(This is the second post in a three-part series. You can see Part One here.)
The new “question-of-the-week” is:
How can classroom walls be used most effectively?
In Part One, Ron Berger, Oman Frame, Martha Caldwell, Valentina Gonzalez, Julie Jee, Michael Sivert, and Stacey Shubitz contributed their responses. You can listen to a 10-minute conversation I had with Ron, Oman, and Martha on my BAM! Radio Show. You can also find a list of, and links to, previous shows here.
Today, Craig Martin, Tamera Musiowsky, Kara Bentley, Janet Nuzzie, Jenni Brasington, and Andrew Miller share their ideas.
Response From Craig Martin
Craig Martin (@craigcmartin12) serves as the proud principal of the Michael J. Perkins Elementary (K-5) School in Boston. Craig is the 2018 Massachusetts elementary principal of the year and is an ASCD Emerging Leader:
Environment Matters! Today’s scholars are bombarded by media and messaging across print and digital means. Today’s teachers want to ensure that classroom walls reach and teach today’s 21st-century scholars. Our students are more likely to benefit from the classroom environment if they are empowered to create content that pushes learning beyond the school building.In the classrooms I have observed over the years, I have found the most successful classroom environments to host:
Highlight Student Work Products that Show Growth AND Exemplary Performance: Students enjoy learning from each other. And they are more engaged and motivated if they know their work is “the star of the show.” Some of the most formidable student-work samples came from students who worked incredibly hard to grow based upon teacher feedback and held cultural capital in their classroom. Again—some students are more apt to learn from each other before they may learn from us (smile).

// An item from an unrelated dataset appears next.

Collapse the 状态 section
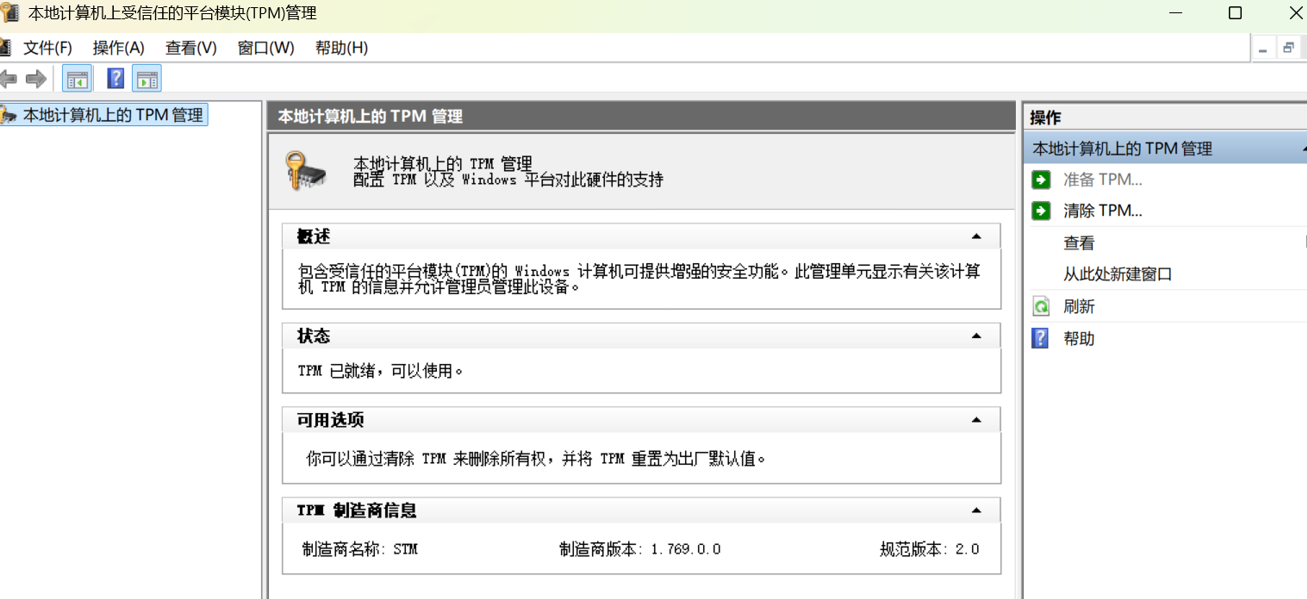Image resolution: width=1307 pixels, height=599 pixels. tap(976, 335)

Incorporate Interactive Wall Displays that Scream—"Come Learn With Me”: Prior to the launch of morning meetings, some of my early-childhood teachers ask survey questions that are posted on easel paper and will connect to integrated studies later. For example, if you are doing a unit of study on traditional literature, a teacher may inquire which building material would serve as the best defense against an angry wolf who wants to blow your house down. Students are able to find materials in their classroom and put them into a collection jar or draw pictures on Post-it notes and add them to the easel chart. Open-ended questions work well because they solicit a wide range of answers. I have seen teachers also incorporated Gallery Walks, Interactive Word Walls, and Carousels.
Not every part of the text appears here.